Wright State employee advocate recognized with top 2015 SCLC award

Rountree, J.D., most recently served as assistant director of affirmative action at Wright State before being named to head the university’s Office of Ombuds.

Rountree, J.D., most recently served as assistant director of affirmative action at Wright State before being named to head the university’s Office of Ombuds.

Recognizing her lifelong commitment to community service and her leadership of others and the organizations she serves, Wright State University’s Hazel Rountree was awarded the Southern Christian Leadership Conference’s Dr. Martin Luther King Jr. Legacy Award for “leadership development, structure and strategies for achievement for the advancement of others as well as organizations.”

“I am absolutely elated by this award because it recognized my service to the community, an important value to me,” said Rountree, J.D., Ph.D., who is Wright State’s university ombudsperson.

The SCLC presented Rountree the award at its 29th Annual Dr. Martin Luther King Jr. Celebration and Awards Banquet, Jan. 9 at the Corinthian Baptist Church, P.E. Henderson Sr. Family Life Center.

“I want to be a point of contact for anyone — students, faculty or staff — to discuss issues and get them to the place they need to be,” Rountree said about her current role at Wright State. “The second part is to be proactive and identify patterns and trends that help employees.”

Rountree is no stranger to being in a leadership role. After her family moved to Dayton from Buffalo, N.Y., when she was 11, Rountree was quickly identified by her schoolteachers as a leader who cared about others. She was put in charge of helping blind students get off the bus in the mornings and get settled in for their breakfast.

At the end of each school year, Rountree would ask custodians to give her old blackboards and other school equipment headed for the dumpster and use it to set up a classroom on her front porch, where she would teach her siblings and neighborhood kids how to read.

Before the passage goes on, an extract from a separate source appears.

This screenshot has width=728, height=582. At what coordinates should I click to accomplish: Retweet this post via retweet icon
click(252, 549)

By the seventh grade, she was running her own summer camps for kids in the inner-city west Dayton neighborhood, where finding constructive things to do in the summertime could be a challenge.

Rountree became interested in law at an early age. Her parents nicknamed her “the attorney” for her ability to mediate family issues among her 10 brothers and sisters.

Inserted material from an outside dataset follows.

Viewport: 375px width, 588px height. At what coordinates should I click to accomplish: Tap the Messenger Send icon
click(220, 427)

When having only one telephone in the house began to spark sibling battles, she set up a schedule designating telephone time for everyone.

Rountree went on to get her law degree at the University of Dayton, served as a law clerk for the Legal Aid Society of Dayton and Dayton Public Schools and a civil-rights intern for the City of Dayton. She also spent 14 years at Sinclair Community College, six of them as director of student activities.

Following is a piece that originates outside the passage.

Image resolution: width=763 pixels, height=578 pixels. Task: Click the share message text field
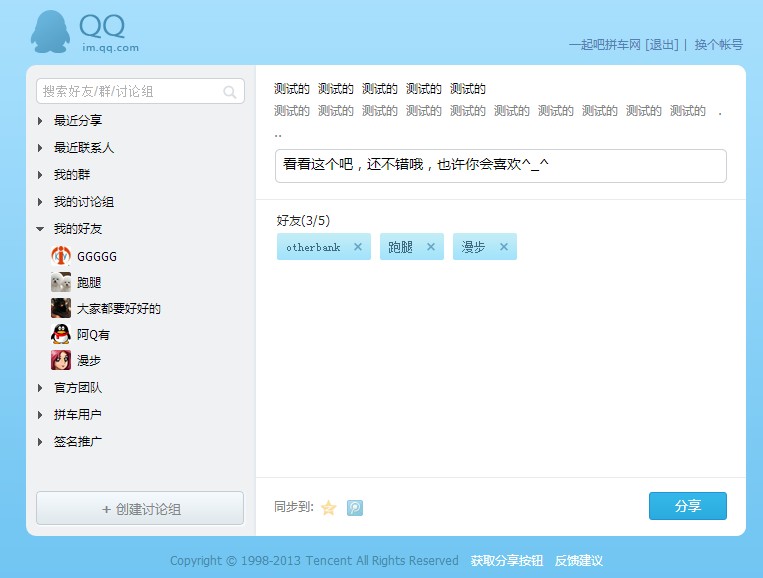[x=500, y=166]
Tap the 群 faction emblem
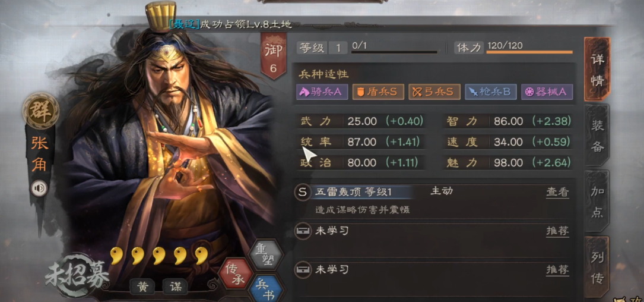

In addition, Rountree is founder and president/CEO of the Wright Computer Connection, a nonprofit dedicated to bridging the digital divide by providing computer technology to the underprivileged. She set up computer labs at community centers, teen clubs and even violence-plagued public housing with clusters of donated computers.

As ombudsperson, Rountree is available to every unit on campus and is proactive in listening to concerns and helping to resolve any conflicts, ensuring that things are done justly and fairly. She says she ensures that all parties are treated with respect.

Rountree also is a member of the Dayton School Board. In that role she is a front door to the community and serves as a touch point to ensure that Wright State continues to have a strong relationship with community organizations and businesses.

Rountree also works closely with Wright State’s Department of Human Resources, Office of Equity and Inclusion and other units to review Wright Way policies and training programs to ensure they are complete, consistent and up to date.